● **REQUIREMENT**
In the entries, give everything from the line containing "Go to the next page arrow" down through the line containing "Action: (x=583, y=424)" again, switching "discount code" to "promo code" and leaving everything else unchanged.

● **PROVIDED MATERIAL**

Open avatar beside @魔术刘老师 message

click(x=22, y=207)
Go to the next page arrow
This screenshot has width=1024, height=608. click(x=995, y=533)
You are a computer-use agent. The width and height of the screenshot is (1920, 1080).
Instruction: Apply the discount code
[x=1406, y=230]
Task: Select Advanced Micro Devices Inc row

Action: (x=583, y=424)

* * *

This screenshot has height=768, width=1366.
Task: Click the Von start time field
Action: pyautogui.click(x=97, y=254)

● **REPLY**
Go to the next page arrow
This screenshot has width=1024, height=608. click(x=995, y=533)
You are a computer-use agent. The width and height of the screenshot is (1920, 1080).
Instruction: Apply the promo code
[x=1406, y=230]
Task: Select Advanced Micro Devices Inc row

Action: (x=583, y=424)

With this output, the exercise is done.